Nothing but the lines below between the line holding "Task: Click the blue line's highest peak" and the line holding "The width and", inclusive, should appear in the answer, each set down exactly.

• _Task inputs_:
━━━━━━━━
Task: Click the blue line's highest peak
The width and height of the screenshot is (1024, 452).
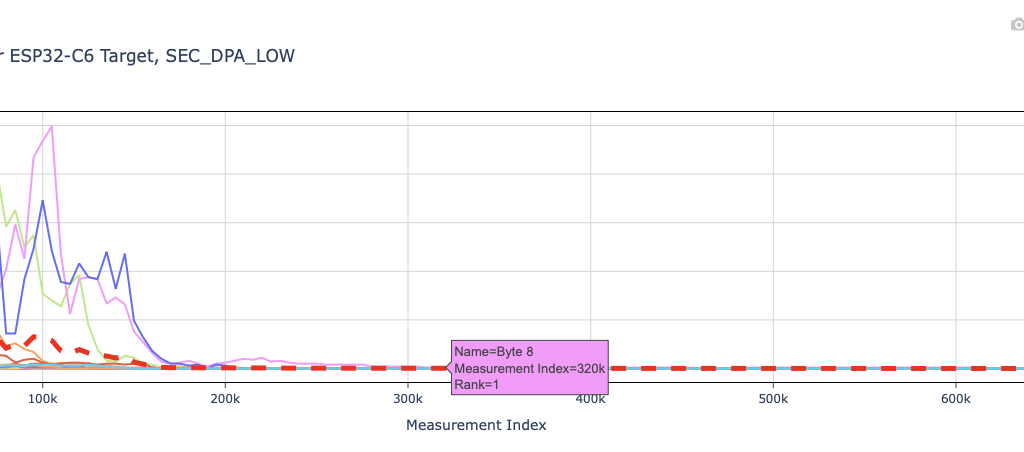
━━━━━━━━
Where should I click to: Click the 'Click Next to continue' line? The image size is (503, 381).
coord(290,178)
━━━━━━━━
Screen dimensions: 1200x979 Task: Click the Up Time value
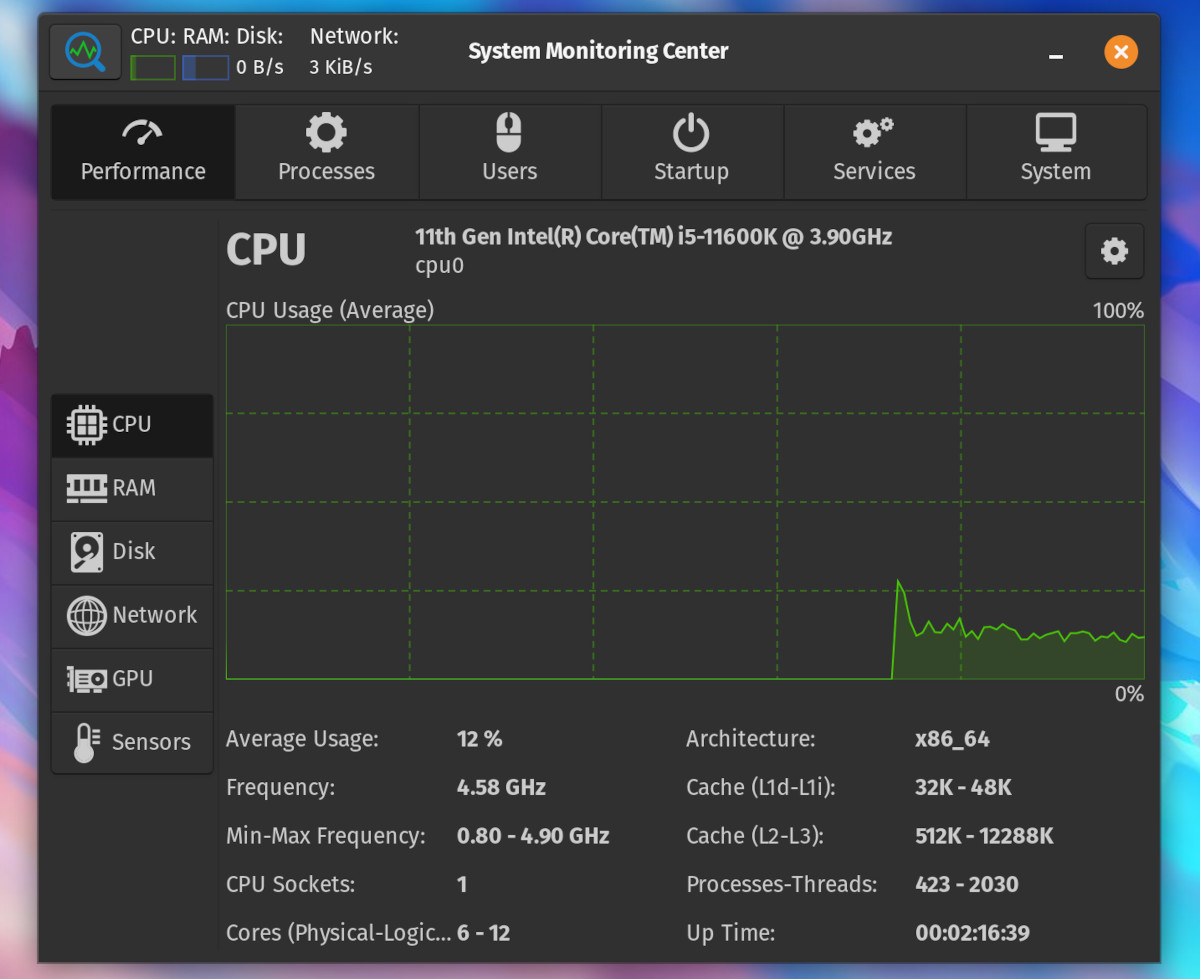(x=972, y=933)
━━━━━━━━
• _Response to this exercise_:
Task: Click the blue line's highest peak
The width and height of the screenshot is (1024, 452).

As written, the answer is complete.